Farida est une femme sympathique, mais désordonnée, tout le monde l’aime bien, mais vraiment… Elle commence ici, elle continue là, elle laisse le travail en plan, on ne sait jamais où elle en est. Normalement, elle commence à 7 heures et pour ça, rien à dire, c’est une femme ponctuelle. Mais au lieu de se concentrer sur les classes comme on le lui a demandé cent fois, elle astique d’abord la cafetière, fait les poussières chez la directrice, lave le sol de la salle des institutrices, le couloir, ensuite elle fait les vitres, elle passe d’une tâche à l’autre dans une succession que personne ne comprend. Moyennant quoi, lorsque tout le monde arrive, elle s’affole, court dans tous les sens, mais elle est incorrigible, le lendemain est semblable à tous les autres jours. On l’a sermonnée des dizaines de fois, rien à faire, c’est une question de structure mentale, Farida est ainsi. Mme Garrivier, la directrice, est excédée. La semaine passée, elle l’a informée : elle a demandé son remplacement à la mairie. Pas rancunière, Farida a dit qu’elle comprenait qu’on la nomme au gymnase, ce qui ne lui plaît pas du tout, elle n’aime pas cette ambiance, l’odeur d’embrocation à l’eucalyptus, au camphre, les douches dallées… Elle ne le sait pas encore, mais de toute manière, et même si la directrice ne l’avait pas demandé, Farida aurait été déplacée au gymnase vu que dans quelques heures, il n’y aura plus de ménage à faire parce qu’il n’y aura plus d’école. Volatilisée. Quand on le sait, c’est même assez pathétique de voir Farida astiquer les petites tables, la petite fontaine où les gamins vont se laver les mains, les toilettes qu’on dirait faites pour les sept nains, quand on sait que tout cela va partir en fumée.

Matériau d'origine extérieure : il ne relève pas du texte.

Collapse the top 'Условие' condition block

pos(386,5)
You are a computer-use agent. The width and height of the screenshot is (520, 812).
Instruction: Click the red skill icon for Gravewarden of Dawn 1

L’obus de 140 mm est placé à moins d’un mètre en dessous du couloir qui distribue les classes. C’est une cave dans laquelle personne ne descend jamais parce qu’on ne peut rien y entreposer, elle est basse, mais surtout elle est inondable, on a tout essayé, rien à faire, d’un bout de l’année à l’autre, on y trouve de dix à trente centimètres d’eau. Il y a une dizaine d’années, lorsque Jean préparait un CAP d’électricien, il a fait un stage dans une entreprise qui intervenait dans cette école, il est plusieurs fois descendu dans cette cave. Depuis cette date, l’entreprise a fait faillite et Jean, finalement, n’a pas passé son CAP, il a changé de filière au profit de l’électromécanique, mais il s’est souvenu de l’école. À cause de l’eau, il a dû monter son obus sur des parpaings et des madriers qui traînaient là depuis des lustres, qui baignaient dans la flotte. C’est d’ailleurs aussi bien, l’obus est quasiment au niveau du couloir, l’explosion ne rencontrera aucune résistance. Les enfants entrent dans l’école vers 8 h 15, Mme Garrivier tient beaucoup à la ponctualité. La bombe est programmée pour 9 heures.

7 h 15

On va devoir déclencher les grandes manœuvres, on ne voit pas ce qu’on pourrait faire d’autre. Dans le secret du bureau du président (entouré de trois ministres, d’un chef d’État-major, de hauts responsables de la Sécurité civile, de la police, etc.), on a évoqué, à mots couverts, quelques solutions épouvantables pour extorquer la vérité à Jean Garnier.